Bloc de texte =>
========

Les moments légers s'assombrissent dès qu'un détail vient rappeler l'absent (Nina se braquant lorsque sa sœur propose de prêter le violoncelle de Jamie à son fils), l'isolement de Nina et son rapport fuyant face à son entourage amical ou potentiellement amoureux (avec un truculent personnage d'ouvrier polonais) et symboliquement un appartement tombant en décrépitude en reflet de son existence terne. Juliet Stevenson suscite l'empathie immédiate par ses différentes attitudes face au manque, son visage pourtant jovial semblant constamment traversé d'une mélancolie latente et son mal-être s'exprime autant par la neutralité distante que par l'expression démonstrative et impudique de sa détresse (magnifique scène chez sa psychanalyste où elle craque véritablement).

========

Extraits d'enregistrements =>
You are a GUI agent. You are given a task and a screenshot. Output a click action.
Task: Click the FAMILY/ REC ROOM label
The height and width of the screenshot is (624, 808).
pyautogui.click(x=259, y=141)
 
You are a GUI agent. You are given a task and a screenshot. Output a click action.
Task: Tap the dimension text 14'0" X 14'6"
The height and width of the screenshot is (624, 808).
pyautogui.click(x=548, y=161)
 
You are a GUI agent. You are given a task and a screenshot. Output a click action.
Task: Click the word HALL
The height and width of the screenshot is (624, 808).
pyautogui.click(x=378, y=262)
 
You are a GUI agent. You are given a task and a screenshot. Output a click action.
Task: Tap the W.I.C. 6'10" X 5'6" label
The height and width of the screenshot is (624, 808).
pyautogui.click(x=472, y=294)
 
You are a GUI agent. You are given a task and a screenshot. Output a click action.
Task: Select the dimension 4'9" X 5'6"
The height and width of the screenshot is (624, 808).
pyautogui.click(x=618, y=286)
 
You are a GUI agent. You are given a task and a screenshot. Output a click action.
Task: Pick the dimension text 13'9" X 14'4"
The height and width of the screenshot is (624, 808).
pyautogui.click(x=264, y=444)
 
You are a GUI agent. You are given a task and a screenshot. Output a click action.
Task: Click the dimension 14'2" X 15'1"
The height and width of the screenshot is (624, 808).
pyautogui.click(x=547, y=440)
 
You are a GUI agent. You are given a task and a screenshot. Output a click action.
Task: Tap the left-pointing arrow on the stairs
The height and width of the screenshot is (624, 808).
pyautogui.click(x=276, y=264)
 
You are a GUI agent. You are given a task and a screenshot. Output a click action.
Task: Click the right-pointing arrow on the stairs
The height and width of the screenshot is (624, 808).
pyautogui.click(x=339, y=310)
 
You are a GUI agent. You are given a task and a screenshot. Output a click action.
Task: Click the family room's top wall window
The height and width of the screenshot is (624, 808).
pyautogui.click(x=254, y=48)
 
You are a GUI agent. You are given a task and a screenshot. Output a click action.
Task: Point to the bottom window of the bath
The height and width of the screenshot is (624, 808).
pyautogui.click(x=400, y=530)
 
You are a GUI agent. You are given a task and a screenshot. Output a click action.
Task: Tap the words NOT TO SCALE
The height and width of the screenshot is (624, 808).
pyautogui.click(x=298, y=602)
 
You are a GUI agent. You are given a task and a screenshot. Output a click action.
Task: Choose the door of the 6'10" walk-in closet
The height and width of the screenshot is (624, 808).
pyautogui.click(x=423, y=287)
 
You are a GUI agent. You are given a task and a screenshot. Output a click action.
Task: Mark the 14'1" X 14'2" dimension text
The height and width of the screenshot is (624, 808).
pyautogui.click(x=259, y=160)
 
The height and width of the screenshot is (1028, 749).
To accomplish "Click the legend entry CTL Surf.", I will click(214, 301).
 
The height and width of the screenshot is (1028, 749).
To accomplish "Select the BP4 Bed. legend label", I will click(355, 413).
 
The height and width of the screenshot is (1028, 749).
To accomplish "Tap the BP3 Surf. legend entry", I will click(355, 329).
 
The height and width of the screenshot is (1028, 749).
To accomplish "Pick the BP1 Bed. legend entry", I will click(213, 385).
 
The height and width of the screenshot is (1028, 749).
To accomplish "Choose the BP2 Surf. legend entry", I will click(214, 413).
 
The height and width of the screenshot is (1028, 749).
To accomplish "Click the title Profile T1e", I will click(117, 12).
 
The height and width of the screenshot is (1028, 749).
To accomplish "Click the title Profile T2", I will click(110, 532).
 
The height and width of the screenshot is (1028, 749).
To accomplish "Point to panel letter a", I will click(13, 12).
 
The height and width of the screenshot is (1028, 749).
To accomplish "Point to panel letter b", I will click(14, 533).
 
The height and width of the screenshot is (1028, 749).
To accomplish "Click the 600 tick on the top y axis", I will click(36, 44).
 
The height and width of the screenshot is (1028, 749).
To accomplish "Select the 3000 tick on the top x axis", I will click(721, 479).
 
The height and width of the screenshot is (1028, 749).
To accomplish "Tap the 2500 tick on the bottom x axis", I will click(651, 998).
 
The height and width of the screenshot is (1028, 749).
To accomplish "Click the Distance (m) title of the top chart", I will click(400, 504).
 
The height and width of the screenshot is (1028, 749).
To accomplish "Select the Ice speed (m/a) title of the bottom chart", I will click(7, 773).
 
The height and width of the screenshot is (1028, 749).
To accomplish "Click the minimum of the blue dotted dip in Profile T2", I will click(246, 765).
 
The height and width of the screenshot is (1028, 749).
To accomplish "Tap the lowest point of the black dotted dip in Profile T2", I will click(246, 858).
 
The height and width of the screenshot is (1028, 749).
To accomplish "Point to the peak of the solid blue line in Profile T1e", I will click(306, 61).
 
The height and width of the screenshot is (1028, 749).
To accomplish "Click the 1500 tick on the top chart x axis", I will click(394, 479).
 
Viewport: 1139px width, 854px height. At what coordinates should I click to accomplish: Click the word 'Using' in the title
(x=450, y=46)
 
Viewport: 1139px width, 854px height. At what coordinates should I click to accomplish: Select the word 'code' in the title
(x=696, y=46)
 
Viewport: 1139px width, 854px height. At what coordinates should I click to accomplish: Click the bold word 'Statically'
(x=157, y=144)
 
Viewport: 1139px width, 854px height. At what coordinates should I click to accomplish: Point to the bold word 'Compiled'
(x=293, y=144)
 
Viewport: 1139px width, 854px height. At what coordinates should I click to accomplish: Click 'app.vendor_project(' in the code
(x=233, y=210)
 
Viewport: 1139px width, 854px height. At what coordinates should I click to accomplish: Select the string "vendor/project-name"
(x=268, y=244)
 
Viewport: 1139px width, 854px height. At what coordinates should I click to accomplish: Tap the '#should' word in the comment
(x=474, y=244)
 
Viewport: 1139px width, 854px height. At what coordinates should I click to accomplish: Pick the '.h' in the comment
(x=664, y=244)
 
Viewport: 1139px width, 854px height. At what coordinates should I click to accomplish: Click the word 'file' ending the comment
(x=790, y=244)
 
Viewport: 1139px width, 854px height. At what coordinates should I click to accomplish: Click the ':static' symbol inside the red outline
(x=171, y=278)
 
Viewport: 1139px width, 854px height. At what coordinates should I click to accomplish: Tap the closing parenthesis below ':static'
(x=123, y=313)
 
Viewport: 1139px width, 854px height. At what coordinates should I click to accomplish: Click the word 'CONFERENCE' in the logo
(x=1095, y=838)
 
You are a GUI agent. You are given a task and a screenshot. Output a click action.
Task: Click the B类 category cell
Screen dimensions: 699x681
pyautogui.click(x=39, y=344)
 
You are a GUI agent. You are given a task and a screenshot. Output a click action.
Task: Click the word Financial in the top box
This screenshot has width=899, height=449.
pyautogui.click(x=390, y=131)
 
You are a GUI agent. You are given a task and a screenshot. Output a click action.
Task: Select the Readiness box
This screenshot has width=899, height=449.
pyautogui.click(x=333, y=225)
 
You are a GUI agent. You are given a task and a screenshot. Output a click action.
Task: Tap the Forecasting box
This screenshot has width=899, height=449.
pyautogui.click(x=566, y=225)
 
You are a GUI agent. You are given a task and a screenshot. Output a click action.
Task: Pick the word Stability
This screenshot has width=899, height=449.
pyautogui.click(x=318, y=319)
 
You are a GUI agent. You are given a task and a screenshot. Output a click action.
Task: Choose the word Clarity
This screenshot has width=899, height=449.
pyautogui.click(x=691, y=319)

========

Répondez aux questions suivantes à partir du bloc de texte :
1. Quel objet la sœur de Nina propose-t-elle de prêter à son fils ?
2. De quelle nationalité est l'ouvrier ?
3. Où se passe la scène où Nina craque véritablement ?

1. Le violoncelle de Jamie.
2. Il est polonais.
3. Chez sa psychanalyste.